NVM2016. 8. 24. 08:11

original source: http://pmem.io/nvml/libvmmalloc/libvmmalloc.3.html

libvmmalloc

INTRO.

libvmmalloc은 프로그램을 수정하지 않고, 해당 라이브러리를 삽입하여 SYNOPSIS에 소개 되어 있는 libmalloc 함수들을 NVM영역에서 메모리 할당이 가능하도록 한다. 기존의 메모리 할당이 힙을 통해 할당되는 반면, 일정 NVM영역을 MMFIO를 통해 메모리 할당을 가능하게 한다. 이를 위해 환경변수 세팅을 통해 NVM 영역의 디렉토리와 메모리풀로 사용될 파일의 크기를 지정해야 한다. 이를 통해 해당 파일 영역에 매핑 되어 있는 주소를 엑세스 하여, 라이브러리 로드시 해당 파일 영역이 초기화 되며, 메모리 할당은 Jemalloc을 베이스로 한다. 

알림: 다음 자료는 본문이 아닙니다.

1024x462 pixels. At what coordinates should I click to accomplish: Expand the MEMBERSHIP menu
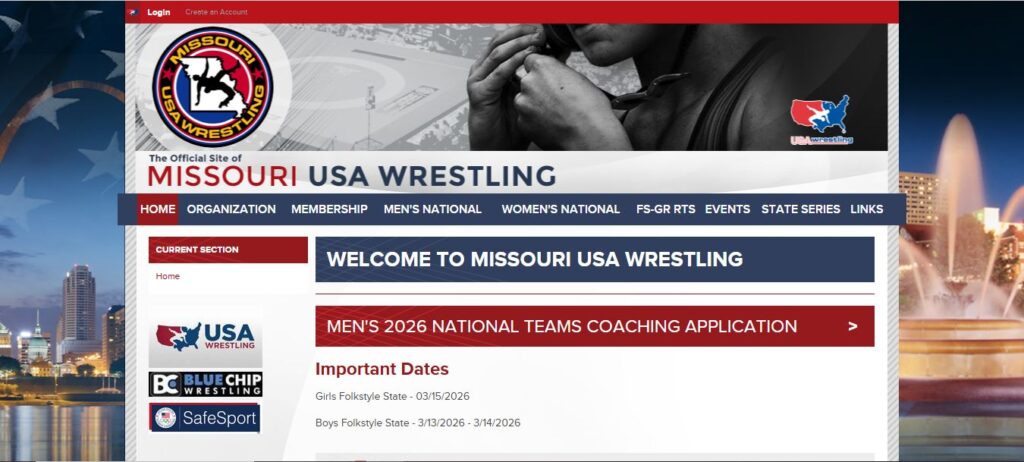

EXAMPLE: LD_PRELOAD=./libvmmalloc.so VMMALLOC_POOL_DIR=/mnt/mem VMMALLOC_POOL_SIZE=1073741824 ./ma

NAME

libvmmalloc − general purpose volatile memory allocation library

SYNOPSIS

$ LD_PRELOAD=libvmmalloc.so command [ args... ]

or

#include <stdlib.h>
#include <malloc.h>
#include <libvmmalloc.h>

$ cc [ flag... ] file... -lvmmalloc [ library... ]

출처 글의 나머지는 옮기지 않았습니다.